◆ Assignment
The entries that follow need to be retyped verbatim.

Records from a data source:
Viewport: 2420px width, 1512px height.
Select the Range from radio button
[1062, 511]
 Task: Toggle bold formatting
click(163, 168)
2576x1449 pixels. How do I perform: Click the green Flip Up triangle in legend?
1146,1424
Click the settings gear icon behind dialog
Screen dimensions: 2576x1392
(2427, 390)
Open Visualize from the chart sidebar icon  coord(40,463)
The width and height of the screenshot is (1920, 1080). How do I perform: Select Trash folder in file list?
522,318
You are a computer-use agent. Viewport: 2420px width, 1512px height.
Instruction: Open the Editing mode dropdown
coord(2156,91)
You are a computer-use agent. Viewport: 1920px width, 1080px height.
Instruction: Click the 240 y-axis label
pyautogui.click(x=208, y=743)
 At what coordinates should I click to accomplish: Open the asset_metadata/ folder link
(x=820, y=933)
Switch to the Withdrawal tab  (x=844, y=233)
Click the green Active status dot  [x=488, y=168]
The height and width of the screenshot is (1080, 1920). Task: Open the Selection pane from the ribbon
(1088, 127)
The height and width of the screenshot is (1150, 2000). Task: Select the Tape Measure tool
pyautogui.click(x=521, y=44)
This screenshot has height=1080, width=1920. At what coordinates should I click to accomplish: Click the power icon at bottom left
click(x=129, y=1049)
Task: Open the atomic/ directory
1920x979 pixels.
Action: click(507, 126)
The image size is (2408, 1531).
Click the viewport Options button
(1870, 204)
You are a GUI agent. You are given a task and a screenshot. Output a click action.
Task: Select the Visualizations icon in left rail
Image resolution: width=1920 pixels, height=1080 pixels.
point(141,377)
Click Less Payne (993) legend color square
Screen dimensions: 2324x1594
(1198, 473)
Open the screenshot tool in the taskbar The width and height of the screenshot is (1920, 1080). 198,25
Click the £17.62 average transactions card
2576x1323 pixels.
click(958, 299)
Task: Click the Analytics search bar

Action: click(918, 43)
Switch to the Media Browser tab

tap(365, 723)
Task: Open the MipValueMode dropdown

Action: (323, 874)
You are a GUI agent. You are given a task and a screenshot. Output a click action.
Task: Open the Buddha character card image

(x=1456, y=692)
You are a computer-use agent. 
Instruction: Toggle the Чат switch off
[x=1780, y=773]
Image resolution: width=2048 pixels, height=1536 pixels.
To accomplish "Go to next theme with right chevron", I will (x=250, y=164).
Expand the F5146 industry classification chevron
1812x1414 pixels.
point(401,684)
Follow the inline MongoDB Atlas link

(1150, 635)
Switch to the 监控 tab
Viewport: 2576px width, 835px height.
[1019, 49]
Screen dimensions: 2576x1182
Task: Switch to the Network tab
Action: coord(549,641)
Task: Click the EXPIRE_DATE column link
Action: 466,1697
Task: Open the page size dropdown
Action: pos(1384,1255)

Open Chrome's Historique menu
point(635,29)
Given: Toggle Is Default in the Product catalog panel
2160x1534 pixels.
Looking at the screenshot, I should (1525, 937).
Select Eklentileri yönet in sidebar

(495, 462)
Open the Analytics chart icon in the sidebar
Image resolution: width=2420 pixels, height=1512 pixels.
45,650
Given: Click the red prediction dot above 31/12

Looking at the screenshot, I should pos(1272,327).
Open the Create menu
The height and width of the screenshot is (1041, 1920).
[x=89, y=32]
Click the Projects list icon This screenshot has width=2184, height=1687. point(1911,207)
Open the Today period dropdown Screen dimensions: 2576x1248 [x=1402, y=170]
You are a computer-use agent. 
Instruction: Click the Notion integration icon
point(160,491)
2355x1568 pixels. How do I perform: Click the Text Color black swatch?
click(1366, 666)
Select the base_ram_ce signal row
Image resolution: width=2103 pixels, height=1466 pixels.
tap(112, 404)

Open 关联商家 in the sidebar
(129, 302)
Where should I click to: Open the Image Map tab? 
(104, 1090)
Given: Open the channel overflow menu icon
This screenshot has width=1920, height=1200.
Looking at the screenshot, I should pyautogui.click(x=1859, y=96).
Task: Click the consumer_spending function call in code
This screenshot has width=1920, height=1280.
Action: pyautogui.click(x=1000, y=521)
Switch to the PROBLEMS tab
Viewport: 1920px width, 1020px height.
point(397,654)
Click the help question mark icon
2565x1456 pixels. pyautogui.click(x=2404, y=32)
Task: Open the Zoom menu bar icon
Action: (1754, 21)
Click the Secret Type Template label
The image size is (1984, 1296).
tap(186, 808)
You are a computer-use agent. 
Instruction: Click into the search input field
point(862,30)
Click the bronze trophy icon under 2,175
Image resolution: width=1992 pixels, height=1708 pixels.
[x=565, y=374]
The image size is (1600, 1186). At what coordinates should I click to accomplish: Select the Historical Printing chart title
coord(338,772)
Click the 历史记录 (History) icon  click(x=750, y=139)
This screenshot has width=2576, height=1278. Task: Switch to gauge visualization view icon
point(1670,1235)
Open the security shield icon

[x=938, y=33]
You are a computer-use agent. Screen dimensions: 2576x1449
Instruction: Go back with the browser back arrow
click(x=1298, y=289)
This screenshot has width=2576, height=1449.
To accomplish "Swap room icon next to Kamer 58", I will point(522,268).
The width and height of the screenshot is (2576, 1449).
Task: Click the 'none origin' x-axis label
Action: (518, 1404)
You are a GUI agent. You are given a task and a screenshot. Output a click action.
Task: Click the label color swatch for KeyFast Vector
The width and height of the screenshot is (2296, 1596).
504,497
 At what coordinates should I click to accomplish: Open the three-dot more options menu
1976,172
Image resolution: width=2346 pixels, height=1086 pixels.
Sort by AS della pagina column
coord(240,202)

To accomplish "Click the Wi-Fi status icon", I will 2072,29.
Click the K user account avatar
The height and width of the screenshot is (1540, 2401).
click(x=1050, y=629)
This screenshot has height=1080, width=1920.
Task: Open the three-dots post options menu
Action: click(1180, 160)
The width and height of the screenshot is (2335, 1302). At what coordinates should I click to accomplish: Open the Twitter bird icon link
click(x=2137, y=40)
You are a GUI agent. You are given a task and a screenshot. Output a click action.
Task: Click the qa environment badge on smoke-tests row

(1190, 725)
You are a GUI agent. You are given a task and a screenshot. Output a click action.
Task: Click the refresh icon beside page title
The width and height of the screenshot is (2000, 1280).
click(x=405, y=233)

◆ Exercise result
Viewport: 2420px width, 1512px height.
Select the Range from radio button
[1062, 511]
 Task: Toggle bold formatting
click(163, 168)
2576x1449 pixels. How do I perform: Click the green Flip Up triangle in legend?
1146,1424
Click the settings gear icon behind dialog
Screen dimensions: 2576x1392
(2427, 390)
Open Visualize from the chart sidebar icon  coord(40,463)
The width and height of the screenshot is (1920, 1080). How do I perform: Select Trash folder in file list?
522,318
You are a computer-use agent. Viewport: 2420px width, 1512px height.
Instruction: Open the Editing mode dropdown
coord(2156,91)
You are a computer-use agent. Viewport: 1920px width, 1080px height.
Instruction: Click the 240 y-axis label
pyautogui.click(x=208, y=743)
 At what coordinates should I click to accomplish: Open the asset_metadata/ folder link
(x=820, y=933)
Switch to the Withdrawal tab  (x=844, y=233)
Click the green Active status dot  [x=488, y=168]
The height and width of the screenshot is (1080, 1920). Task: Open the Selection pane from the ribbon
(1088, 127)
The height and width of the screenshot is (1150, 2000). Task: Select the Tape Measure tool
pyautogui.click(x=521, y=44)
This screenshot has height=1080, width=1920. At what coordinates should I click to accomplish: Click the power icon at bottom left
click(x=129, y=1049)
Task: Open the atomic/ directory
1920x979 pixels.
Action: click(507, 126)
The image size is (2408, 1531).
Click the viewport Options button
(1870, 204)
You are a GUI agent. You are given a task and a screenshot. Output a click action.
Task: Select the Visualizations icon in left rail
Image resolution: width=1920 pixels, height=1080 pixels.
point(141,377)
Click Less Payne (993) legend color square
Screen dimensions: 2324x1594
(1198, 473)
Open the screenshot tool in the taskbar The width and height of the screenshot is (1920, 1080). 198,25
Click the £17.62 average transactions card
2576x1323 pixels.
click(958, 299)
Task: Click the Analytics search bar

Action: click(918, 43)
Switch to the Media Browser tab

tap(365, 723)
Task: Open the MipValueMode dropdown

Action: (323, 874)
You are a GUI agent. You are given a task and a screenshot. Output a click action.
Task: Open the Buddha character card image

(x=1456, y=692)
You are a computer-use agent. 
Instruction: Toggle the Чат switch off
[x=1780, y=773]
Image resolution: width=2048 pixels, height=1536 pixels.
To accomplish "Go to next theme with right chevron", I will (x=250, y=164).
Expand the F5146 industry classification chevron
1812x1414 pixels.
point(401,684)
Follow the inline MongoDB Atlas link

(1150, 635)
Switch to the 监控 tab
Viewport: 2576px width, 835px height.
[1019, 49]
Screen dimensions: 2576x1182
Task: Switch to the Network tab
Action: coord(549,641)
Task: Click the EXPIRE_DATE column link
Action: 466,1697
Task: Open the page size dropdown
Action: pos(1384,1255)

Open Chrome's Historique menu
point(635,29)
Given: Toggle Is Default in the Product catalog panel
2160x1534 pixels.
Looking at the screenshot, I should (1525, 937).
Select Eklentileri yönet in sidebar

(495, 462)
Open the Analytics chart icon in the sidebar
Image resolution: width=2420 pixels, height=1512 pixels.
45,650
Given: Click the red prediction dot above 31/12

Looking at the screenshot, I should pos(1272,327).
Open the Create menu
The height and width of the screenshot is (1041, 1920).
[x=89, y=32]
Click the Projects list icon This screenshot has width=2184, height=1687. point(1911,207)
Open the Today period dropdown Screen dimensions: 2576x1248 [x=1402, y=170]
You are a computer-use agent. 
Instruction: Click the Notion integration icon
point(160,491)
2355x1568 pixels. How do I perform: Click the Text Color black swatch?
click(1366, 666)
Select the base_ram_ce signal row
Image resolution: width=2103 pixels, height=1466 pixels.
tap(112, 404)

Open 关联商家 in the sidebar
(129, 302)
Where should I click to: Open the Image Map tab? 
(104, 1090)
Given: Open the channel overflow menu icon
This screenshot has width=1920, height=1200.
Looking at the screenshot, I should pyautogui.click(x=1859, y=96).
Task: Click the consumer_spending function call in code
This screenshot has width=1920, height=1280.
Action: pyautogui.click(x=1000, y=521)
Switch to the PROBLEMS tab
Viewport: 1920px width, 1020px height.
point(397,654)
Click the help question mark icon
2565x1456 pixels. pyautogui.click(x=2404, y=32)
Task: Open the Zoom menu bar icon
Action: (1754, 21)
Click the Secret Type Template label
The image size is (1984, 1296).
tap(186, 808)
You are a computer-use agent. 
Instruction: Click into the search input field
point(862,30)
Click the bronze trophy icon under 2,175
Image resolution: width=1992 pixels, height=1708 pixels.
[x=565, y=374]
The image size is (1600, 1186). At what coordinates should I click to accomplish: Select the Historical Printing chart title
coord(338,772)
Click the 历史记录 (History) icon  click(x=750, y=139)
This screenshot has width=2576, height=1278. Task: Switch to gauge visualization view icon
point(1670,1235)
Open the security shield icon

[x=938, y=33]
You are a computer-use agent. Screen dimensions: 2576x1449
Instruction: Go back with the browser back arrow
click(x=1298, y=289)
This screenshot has width=2576, height=1449.
To accomplish "Swap room icon next to Kamer 58", I will point(522,268).
The width and height of the screenshot is (2576, 1449).
Task: Click the 'none origin' x-axis label
Action: (518, 1404)
You are a GUI agent. You are given a task and a screenshot. Output a click action.
Task: Click the label color swatch for KeyFast Vector
The width and height of the screenshot is (2296, 1596).
504,497
 At what coordinates should I click to accomplish: Open the three-dot more options menu
1976,172
Image resolution: width=2346 pixels, height=1086 pixels.
Sort by AS della pagina column
coord(240,202)

To accomplish "Click the Wi-Fi status icon", I will 2072,29.
Click the K user account avatar
The height and width of the screenshot is (1540, 2401).
click(x=1050, y=629)
This screenshot has height=1080, width=1920.
Task: Open the three-dots post options menu
Action: click(1180, 160)
The width and height of the screenshot is (2335, 1302). At what coordinates should I click to accomplish: Open the Twitter bird icon link
click(x=2137, y=40)
You are a GUI agent. You are given a task and a screenshot. Output a click action.
Task: Click the qa environment badge on smoke-tests row

(1190, 725)
You are a GUI agent. You are given a task and a screenshot. Output a click action.
Task: Click the refresh icon beside page title
The width and height of the screenshot is (2000, 1280).
click(x=405, y=233)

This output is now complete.